Time-to-crime statistics cast doubt on DOJ gun trafficking claims, document reveals

February 15, 2012

An ATF document obtained by the Washington Free Beacon reveals 19,600 guns were recovered from crime scenes in Mexico and traced back to the U.S. between 2006 and 2010. Of those, 15,995 had a "time-to-crime" of three or more years, with an average of 15.

"Time-to-crime" is the period between a firearm's retail sale and law enforcement's recovery of the firearm in connection with a crime. For comparison, the U.S. average time-to-crime over the same period was 10.5 years. The time-to-crime average provides information about how quickly guns are getting from U.S. gun stores and into the hands of cartels, an indicator of how pervasive trafficking is.

The lengthy interval between guns being registered and recovered suggests that the Obama administration’s claims that illegally purchased American guns are fueling violence in Mexico’s drug war are overblown.

A Justice Department report states "the recovery of a crime gun within 2 to 3 years after its initial purchase is considered a short time-to-crime and a significant trafficking indicator."

A source at the ATF said there were several factors leading to the long time-to-crime average in the document. The number included the time it takes between when Mexican authorities recovered a firearm and when it was sent to the ATF for tracing, which in some cases took up to a year or more, the source said.

According to the ATF, many of the firearms included in the figures were also old. For part of the investigation, Mexican authorities gave the ATF a list to comb through of roughly 60,000 serial numbers of weapons involved in crimes.

The document was filed as part of the court record in the 2011 case National Shooting Sports Foundation v. Jones and was never intended for the public. Nevertheless, it sheds new light on gun trafficking across the U.S.-Mexican border.

It is widely accepted that illegal trafficking is arming Mexico’s violent drug cartels, but exactly how many of those guns are coming from the U.S. has been the subject of fierce debate.

The Obama administration and gun control advocates have depicted cartel violence in Mexico as being fueled by a sudden flood of illegal guns coming from the U.S.

"A demand for these drugs in the United States is what is helping to keep these cartels in business," President Obama said in April 2009. "This war is being waged with guns purchased not here, but in the United States. More than 90 percent of the guns recovered in Mexico come from the United States, many from gun shops that line our shared border."
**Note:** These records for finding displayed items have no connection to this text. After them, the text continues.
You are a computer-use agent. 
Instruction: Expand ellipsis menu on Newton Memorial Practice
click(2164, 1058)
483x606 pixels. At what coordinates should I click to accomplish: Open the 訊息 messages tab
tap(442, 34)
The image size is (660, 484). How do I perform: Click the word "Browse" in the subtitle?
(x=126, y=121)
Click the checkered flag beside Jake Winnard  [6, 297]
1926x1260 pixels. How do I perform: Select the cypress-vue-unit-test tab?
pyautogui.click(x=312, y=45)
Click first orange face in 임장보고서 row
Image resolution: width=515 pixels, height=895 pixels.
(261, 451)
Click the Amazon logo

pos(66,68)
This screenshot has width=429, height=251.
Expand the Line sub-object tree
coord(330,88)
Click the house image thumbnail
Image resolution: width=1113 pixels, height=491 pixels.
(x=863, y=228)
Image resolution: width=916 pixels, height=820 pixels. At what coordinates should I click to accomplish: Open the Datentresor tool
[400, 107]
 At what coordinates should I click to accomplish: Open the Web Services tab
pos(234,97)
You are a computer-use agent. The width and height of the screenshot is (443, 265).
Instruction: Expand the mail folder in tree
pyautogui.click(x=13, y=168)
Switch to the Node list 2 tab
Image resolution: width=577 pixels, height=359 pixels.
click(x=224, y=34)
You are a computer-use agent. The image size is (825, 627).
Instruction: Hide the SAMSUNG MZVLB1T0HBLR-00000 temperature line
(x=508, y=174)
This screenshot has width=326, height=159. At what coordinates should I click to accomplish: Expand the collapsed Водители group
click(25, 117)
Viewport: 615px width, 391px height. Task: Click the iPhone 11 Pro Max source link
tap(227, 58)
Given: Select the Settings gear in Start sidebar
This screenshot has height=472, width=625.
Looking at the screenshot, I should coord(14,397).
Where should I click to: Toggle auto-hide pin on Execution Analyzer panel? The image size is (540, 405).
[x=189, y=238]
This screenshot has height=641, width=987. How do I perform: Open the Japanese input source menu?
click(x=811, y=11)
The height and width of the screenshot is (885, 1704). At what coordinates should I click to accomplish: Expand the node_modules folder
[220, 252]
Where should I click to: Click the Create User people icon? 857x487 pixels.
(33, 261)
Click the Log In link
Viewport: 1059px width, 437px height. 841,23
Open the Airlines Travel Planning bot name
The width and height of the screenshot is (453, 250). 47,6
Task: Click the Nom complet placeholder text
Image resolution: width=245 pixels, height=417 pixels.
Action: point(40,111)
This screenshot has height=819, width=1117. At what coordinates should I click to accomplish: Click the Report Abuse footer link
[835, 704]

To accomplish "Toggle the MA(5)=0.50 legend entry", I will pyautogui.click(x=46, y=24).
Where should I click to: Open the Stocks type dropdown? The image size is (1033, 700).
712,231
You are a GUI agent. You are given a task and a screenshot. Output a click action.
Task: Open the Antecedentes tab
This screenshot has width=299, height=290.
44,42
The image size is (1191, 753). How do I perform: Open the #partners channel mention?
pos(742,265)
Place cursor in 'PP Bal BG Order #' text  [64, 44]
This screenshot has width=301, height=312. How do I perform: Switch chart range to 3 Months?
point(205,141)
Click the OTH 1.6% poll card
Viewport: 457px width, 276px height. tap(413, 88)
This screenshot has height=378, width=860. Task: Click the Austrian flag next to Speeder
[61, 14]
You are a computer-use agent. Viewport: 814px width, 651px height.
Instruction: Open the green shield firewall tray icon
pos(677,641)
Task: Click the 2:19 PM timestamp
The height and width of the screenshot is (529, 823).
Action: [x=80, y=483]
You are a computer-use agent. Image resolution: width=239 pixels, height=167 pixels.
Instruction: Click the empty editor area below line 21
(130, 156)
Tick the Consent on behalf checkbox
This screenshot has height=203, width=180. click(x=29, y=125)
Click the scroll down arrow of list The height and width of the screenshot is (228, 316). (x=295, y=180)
Obama was referring to a 2009 Government Accountability Office report that concluded about 87 percent of firearms seized by Mexican authorities and traced in the last five years originated in the United States.

Critics say that Obama and gun control advocates who cited the report failed to mention that only 7,200 of the roughly 30,000 guns seized by Mexican authorities in 2008 were sent to ATF for tracing.

Scott Stewart, an analyst for global intelligence company STRATFOR, wrote that only 4,000 of those were traceable. Of those, 3,480 were linked back to the United States. Using those numbers, 12 percent of the guns confiscated in 2008 were positively traced to the United States.

A Fox news report put the percentage of guns traced back to the U.S. in 2007 and 2008 at 17 percent. FactCheck.org argued the number should be closer to 36 percent.